• Lutte contre les cancers

  • Observation

  • Poumon

Sociodemographic survival disparities for lung cancer in the United States, 2000–2016

Menée à partir des données 2000–2016 des registres américains des cancers portant sur 557 555 patients atteints d'un cancer du poumon, cette étude analyse les disparités sociodémographiques dans la survie

Background : Understanding the impact of patient and tumor characteristics on lung cancer survival can help to build personalized prognostic models and identify health disparities. Methods : We identified 557,555 patients aged 25+ years diagnosed with lung/bronchus carcinoma from the SEER database, 2000–2016. We estimated hazard ratios (HR) for demographic (sex, age, race and ethnicity), tumor (stage, histology, year of diagnosis), and geographic characteristics (census-tract-level urbanicity, socioeconomic status (SES)), as well as selected interactions, on the rate of lung-cancer-specific death using multivariable proportional hazards models.

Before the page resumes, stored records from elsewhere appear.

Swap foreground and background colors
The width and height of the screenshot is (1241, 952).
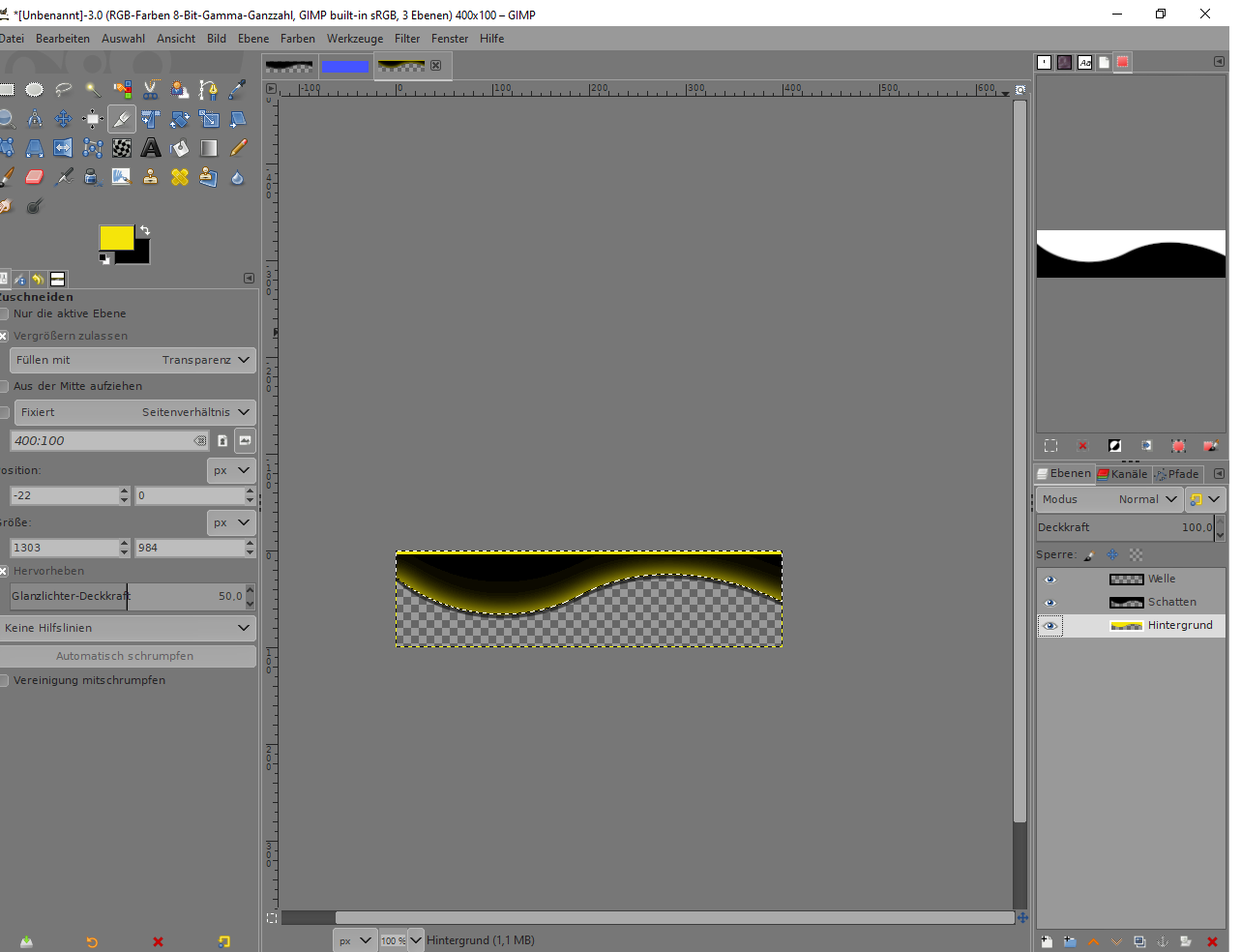click(x=144, y=230)
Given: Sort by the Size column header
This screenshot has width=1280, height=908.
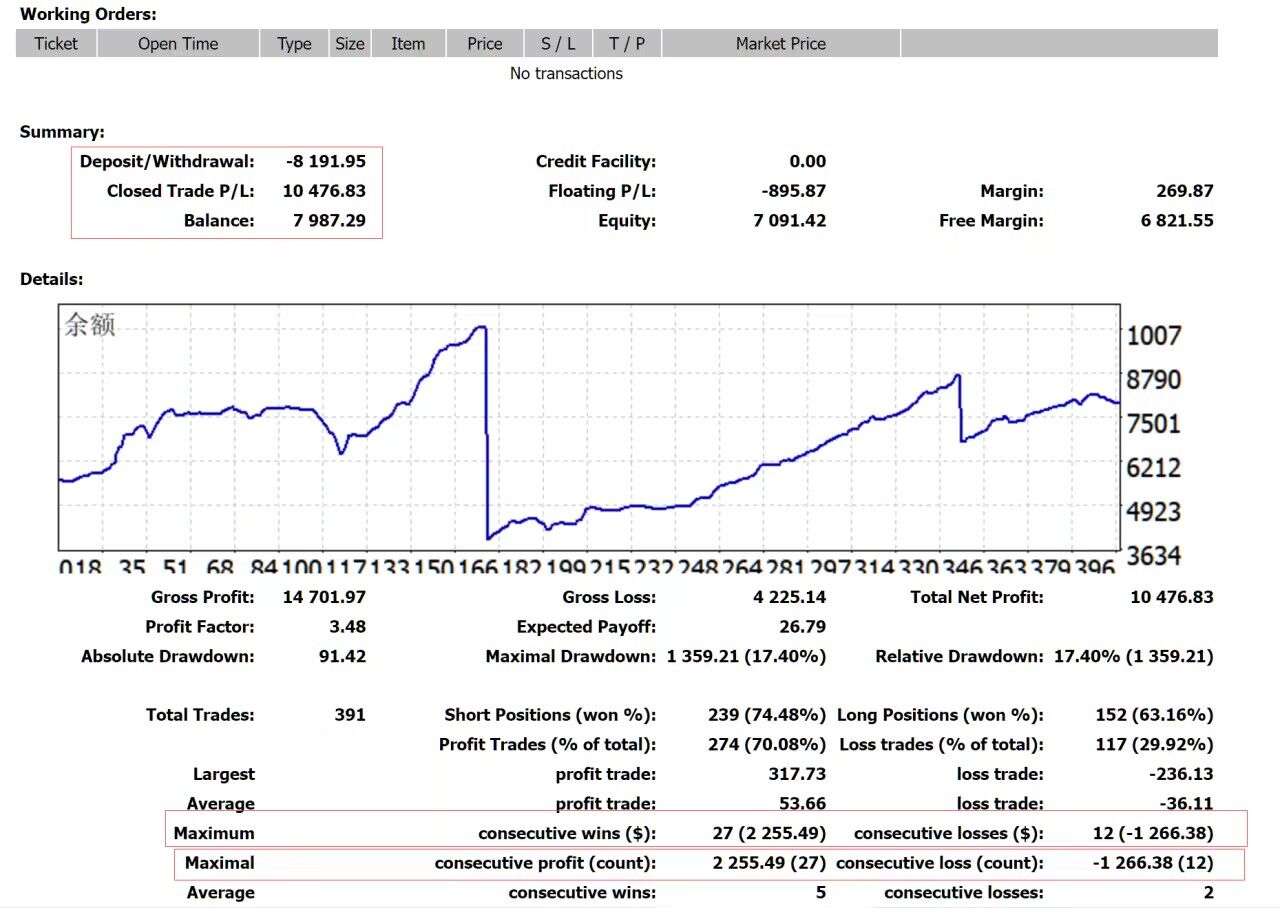Looking at the screenshot, I should pos(350,44).
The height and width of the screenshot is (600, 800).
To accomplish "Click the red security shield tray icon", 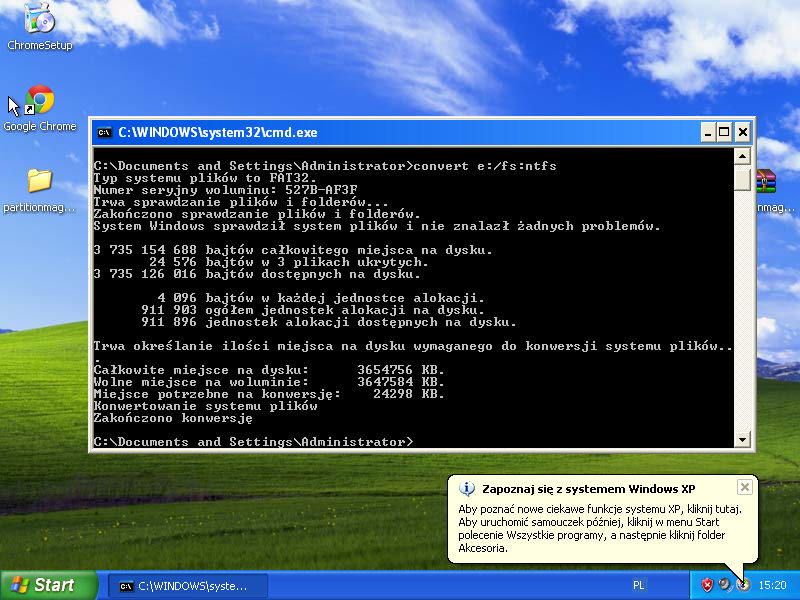I will pos(707,584).
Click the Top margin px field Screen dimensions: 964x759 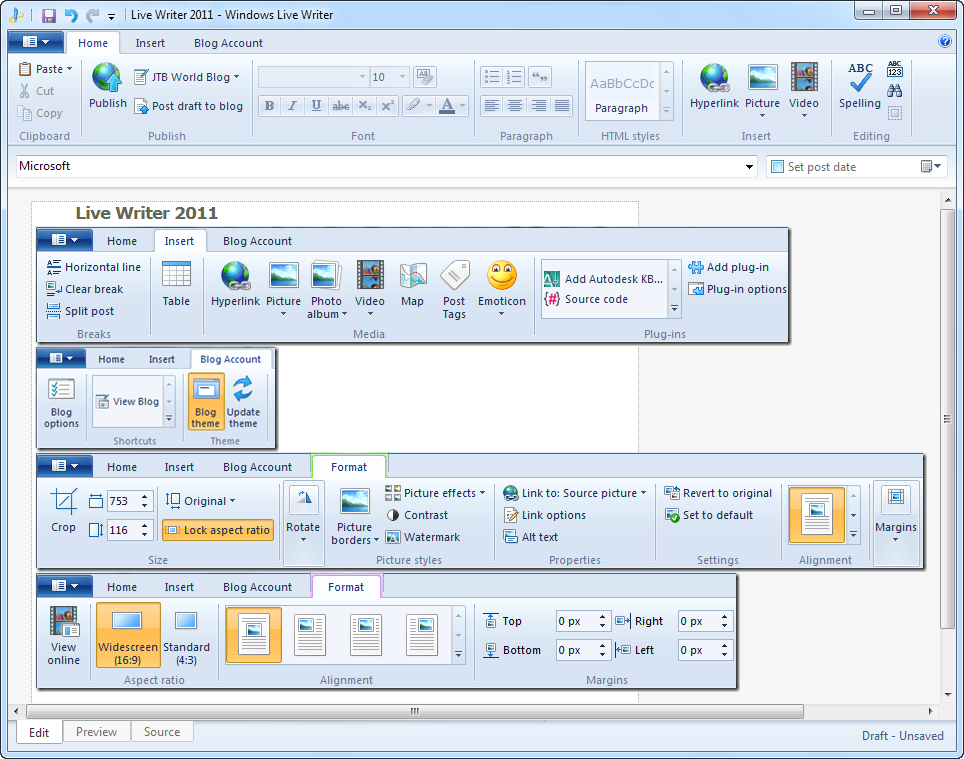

Results : Females had a higher survival (lower hazard) of lung-cancer-specific death than males (HR 0.83, 95% CI: 0.82, 0.83). Hazards differed by race and ethnicity. Regional (HR: 2.41, 95% CI: 2.37, 2.44) and distant (HR: 6.61, 95% CI: 6.53, 6.69) tumors were associated with a lower survival (higher hazard) than localized tumors. Small-cell tumors were associated with a lower survival (HR 1.19, 95% CI: 1.18, 1.20) than non-small-cell tumors. Patients diagnosed after 2009 had lower hazards (HR 0.86, 95% CI: 085, 0.86) than those diagnosed 2000–2009. Lung-cancer-specific survival did not depend on urbanicity after adjusting for census-tract-level SES, but survival decreased with decreasing census-tract-level SES. Differences in survival between non-Hispanic Black and White patients were greater for younger patients and localized tumors and increased with census-tract-level SES. Differences by sex were greatest for young patients and localized tumors. Conclusions : Disparities in survival after lung cancer diagnosis remain, with intersectional patterns suggesting differential access to and quality of care. Efforts are needed to ensure high-risk groups receive guideline-concordant treatment.